━━━ Text excerpt ━━━
News from the gym

I don't watch the news and to be honest I don't understand why anyone with half a brain would. That is, I don't watch except when they put a screen in my face with the captions on like it's the case at the gym. I didn't think I would ever regret being able to read. A TV screen is a terrible thing: it's very hard not to look at it. And I had forgotten the Zune.
So I watched the news.
Here's what I learned...

  1. Some random woman got condemned for murder. Not sure how this is newsworthy but that's all they talked about on CNN while I was there.
  2. Some famous golf player did something apparently not very nice. Not sure who or what, I think I my brain might have gone to sleep at that point.
  3. We might have to reconsider all the scientific results for the last five centuries, because apparently a bunch of scientists are vicious assholes.
━━━
Given request 1:
Update the records starting at the line that contains "Screenshot is 1089x2576." and ending at the last line of the records. Rewrite those lines with "Properties" replaced by "Rentals" and everything else unchanged.
━━━ Stored data ━━━
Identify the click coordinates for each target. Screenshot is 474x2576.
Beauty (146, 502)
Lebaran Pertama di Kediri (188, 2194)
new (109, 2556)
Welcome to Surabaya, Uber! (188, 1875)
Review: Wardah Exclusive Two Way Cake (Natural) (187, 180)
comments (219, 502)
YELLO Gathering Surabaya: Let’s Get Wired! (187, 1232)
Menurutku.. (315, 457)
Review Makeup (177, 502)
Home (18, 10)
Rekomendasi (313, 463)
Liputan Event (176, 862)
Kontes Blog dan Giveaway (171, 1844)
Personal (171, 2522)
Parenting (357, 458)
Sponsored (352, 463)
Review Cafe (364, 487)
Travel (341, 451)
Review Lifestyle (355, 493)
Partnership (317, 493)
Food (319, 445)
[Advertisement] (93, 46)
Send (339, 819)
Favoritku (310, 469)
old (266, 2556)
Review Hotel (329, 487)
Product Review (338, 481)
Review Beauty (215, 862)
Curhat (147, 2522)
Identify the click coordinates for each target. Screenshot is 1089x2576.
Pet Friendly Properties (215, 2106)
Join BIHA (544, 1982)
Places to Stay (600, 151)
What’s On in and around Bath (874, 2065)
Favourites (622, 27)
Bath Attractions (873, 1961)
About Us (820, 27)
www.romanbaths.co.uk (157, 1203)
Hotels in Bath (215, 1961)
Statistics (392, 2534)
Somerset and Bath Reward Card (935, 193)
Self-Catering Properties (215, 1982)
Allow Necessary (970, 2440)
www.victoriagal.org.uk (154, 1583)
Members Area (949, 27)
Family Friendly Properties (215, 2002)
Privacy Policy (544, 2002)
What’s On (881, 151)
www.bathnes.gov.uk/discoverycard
━━━
Given request 2:
Continue the post about news seen at the gym from the point where it stops.

Expected answer 1:
Identify the click coordinates for each target. Screenshot is 1089x2576.
Pet Friendly Rentals (215, 2106)
Join BIHA (544, 1982)
Places to Stay (600, 151)
What’s On in and around Bath (874, 2065)
Favourites (622, 27)
Bath Attractions (873, 1961)
About Us (820, 27)
www.romanbaths.co.uk (157, 1203)
Hotels in Bath (215, 1961)
Statistics (392, 2534)
Somerset and Bath Reward Card (935, 193)
Self-Catering Rentals (215, 1982)
Allow Necessary (970, 2440)
www.victoriagal.org.uk (154, 1583)
Members Area (949, 27)
Family Friendly Rentals (215, 2002)
Privacy Policy (544, 2002)
What’s On (881, 151)
www.bathnes.gov.uk/discoverycard

Expected answer 2:
  4. There is a segment on Fox News called "the dumbest thing of the week" that surprisingly isn't a best of what they said during the week. That's when I noticed the blood coming out of my eyes.
  5. Surprisingly, the dumbest thing I heard this week wasn't on Fox, it was on NPR in the car on my way back home. They were interviewing a guy who had raped 11 of the children that he was coaching, and he was saying that it was all right now because God had forgiven him. So apparently what's important is not that the people you hurt forgive you, what's important is that some hypothetical deity does.

Must think of taking the Zune next time...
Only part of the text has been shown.